Good pubs, Good Beer, Good People

Sunday, November 6, 2011

Standing "O" for the Wrong Joe

So this beerwriter walks into a bar--actually a fine restaurant with craft-brewed beer--and gets a standing ovation from at least six comely lasses--and the OWNER! What you may think was a barley-and-hops induced dream was reality, but in the opinion of The PubScout, entirely backwards.

The event was designed to promote Artisan's for a TV shoot that was being done on the premises to promote what is already one of the most unique restaurants in the southern part of the state. It already holds a number of restaurant/brewpub distinctions, as well as that of hosting the best annual Octoberfest Celebration in Jersey. The recipe for that now-legendary party carries over into its daily business model. Great food, great beer and exceptional hospitality will work every time, even without an oompah band and fetching women in dirndls.

The TV crew interviewed Yours Truly, still basking in the glow from that breathtaking welcome at the door--and the crux of my message was just that.
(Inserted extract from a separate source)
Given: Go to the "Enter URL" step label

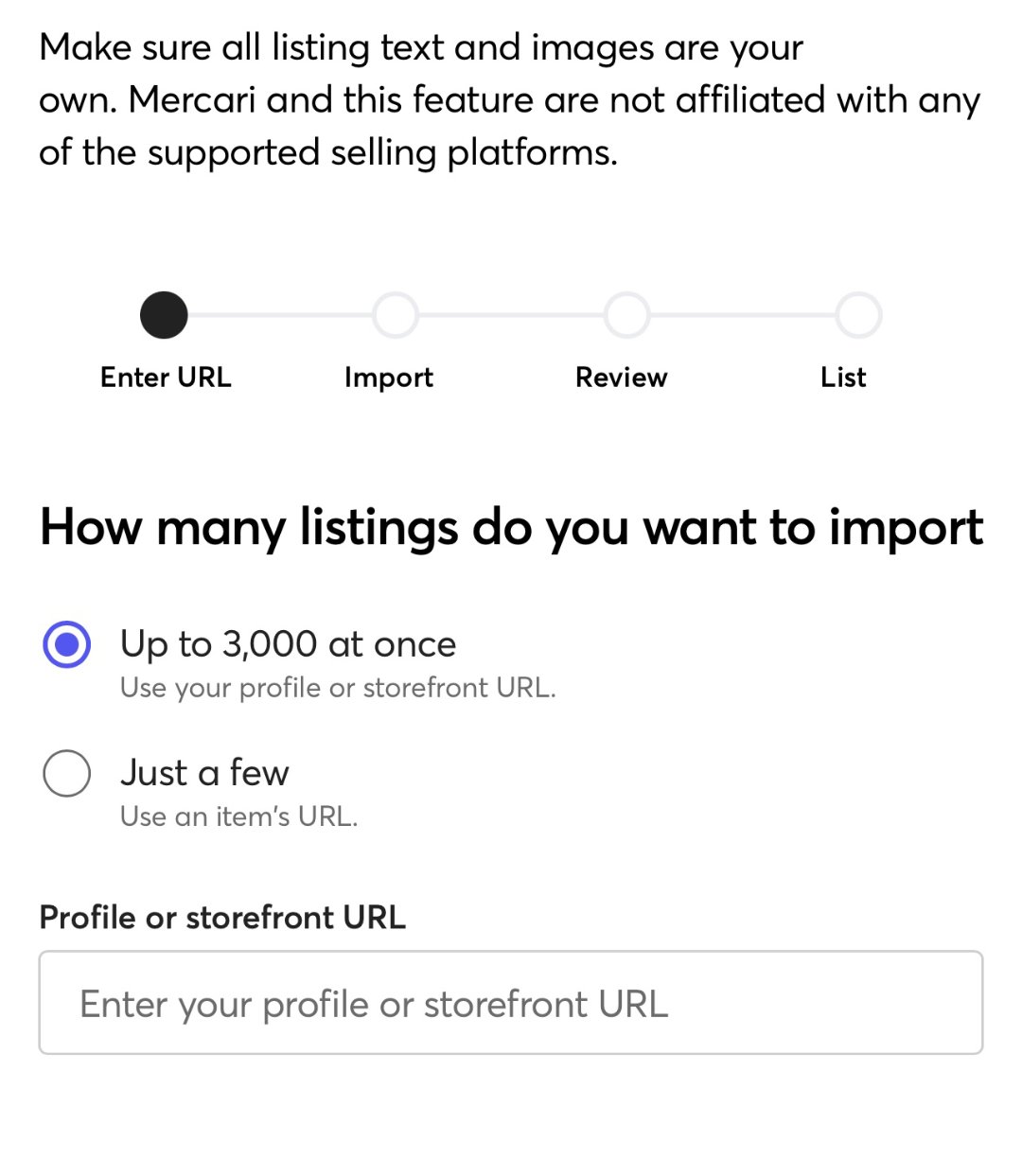Looking at the screenshot, I should tap(166, 377).
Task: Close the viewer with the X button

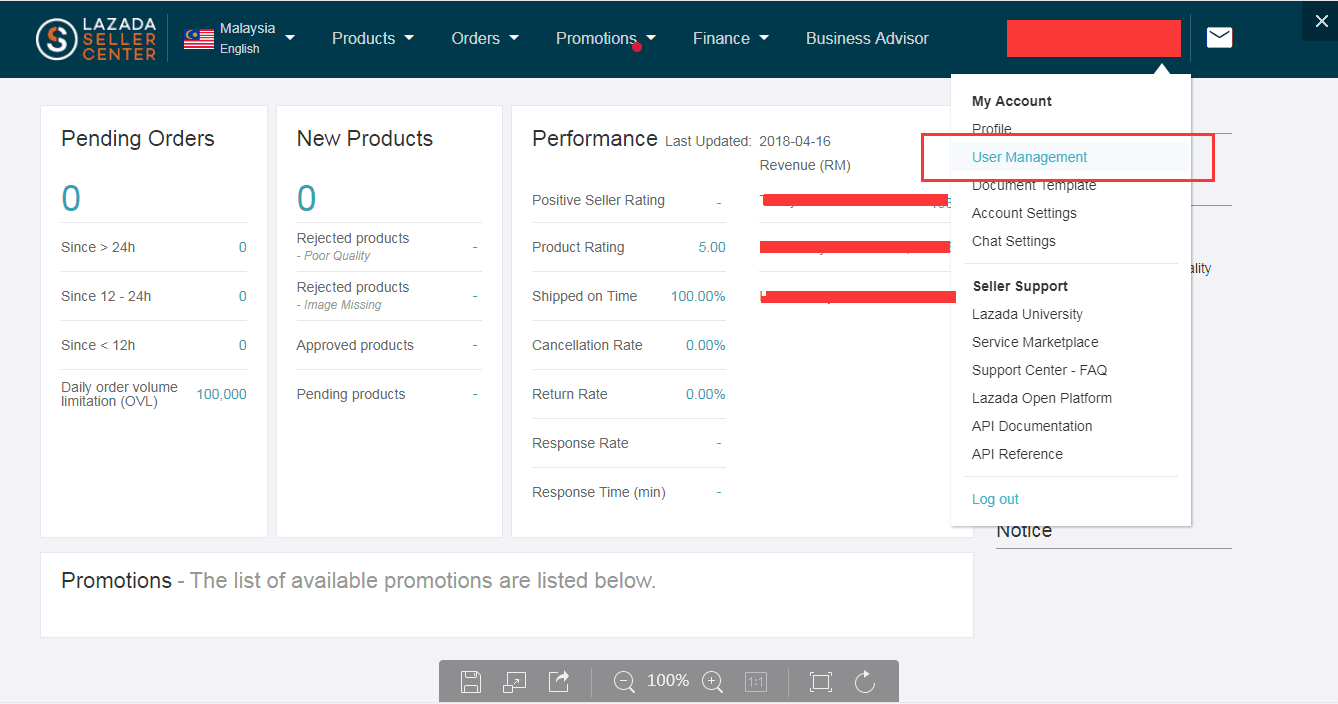Action: pyautogui.click(x=1321, y=21)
The Petes, brothers who own Artisan's (don't ask--it was ouzo and their mother), have put their hearts and souls into this place and it shows. Executive Chef Steve Farley wields a master's hand in the kitchen, and Der Brewmeister Himself, Dave Hoffman does the same at the kettles.

Last evening for example, Dave greeted me with a goblet of his newest beer, just filtered and unavailable to the public--yet--which will be his Winter Ale. OMG. Malty, raisiny, plummy and chock full of blackstrap molasses, this baby will warm your cockles--even if you don't know where they are. Reminiscent of Samuel Smith's Winter Welcome--the one with the Shakespeare quote on the bottle--it's destined to please many a palate, and at 8.5% it deserves respect in terms of where and when you quaff it.

The missus had a dish called Butternut Squash Agnolotti and her repeated vocalizations of pleasure nearly interrupted my enjoyment of Homemade Gnocchi with Filet Mignon. I had already whetted my appetite with some delightful Lamb-Stuffed Meatballs, but the main dish was just outtasight. (Do our youth even know what outtasight means?).

Outtasight is the word that applies to watching "Panagiati" and his "daughter" do moves on the dance floor that made me think John Travolta and his dance partner from Saturday Night Fever were in the house. And it also applies to a sinfully delicious baklava that Panagiati demanded I sample. Not a dish for calorie-counters, for sure, but definitely one for those who appreciate art from the kitchen.

And Art is what Artisan's is all about. In their food, in their beer and in their hospitalty, you just won't find any better. The great shame is that folks north of the Raritan River have to drive a bit to get to it. But if you're anywhere south of the Raritan River, Artisan's awaits you with open arms, big smiles and an exceptional experience.

Don't expect a standing "O" at the door when you enter, but you may be tempted to give one when you leave.